▶ _Data shown_:
↓

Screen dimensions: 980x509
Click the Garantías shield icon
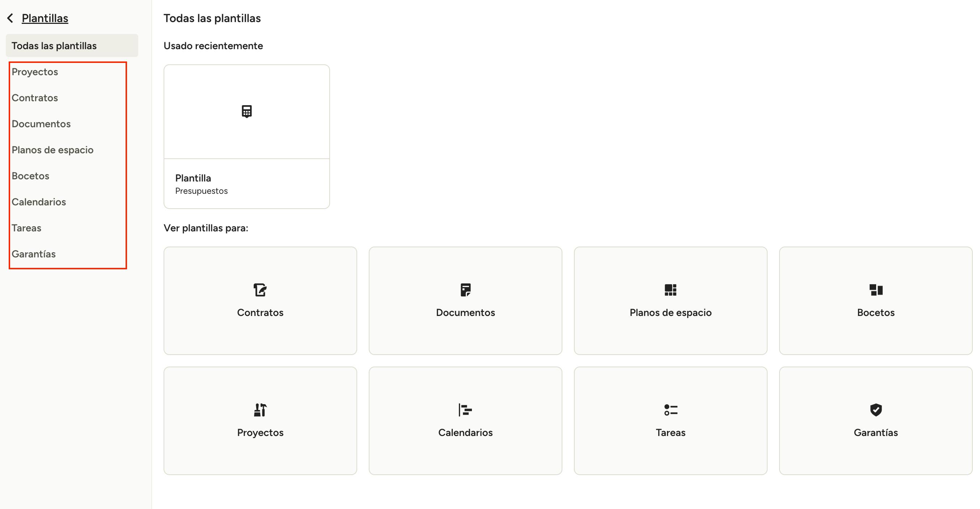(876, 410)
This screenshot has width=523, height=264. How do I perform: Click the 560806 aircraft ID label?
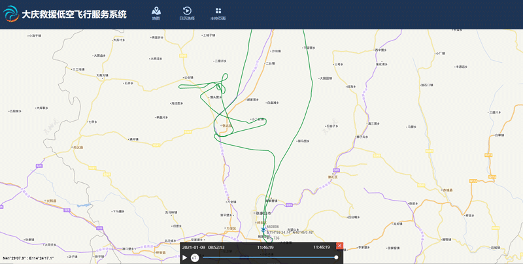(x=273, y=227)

↑

▶ _What is needed_: Pictures stay out of this copy. Retype exactly the lines from the one with "Click the Garantías shield icon" through the last line of the data, both ends included, and nothing more.

▶ _Exercise solution_:
Click the Garantías shield icon
(876, 410)
This screenshot has width=523, height=264. How do I perform: Click the 560806 aircraft ID label?
(x=273, y=227)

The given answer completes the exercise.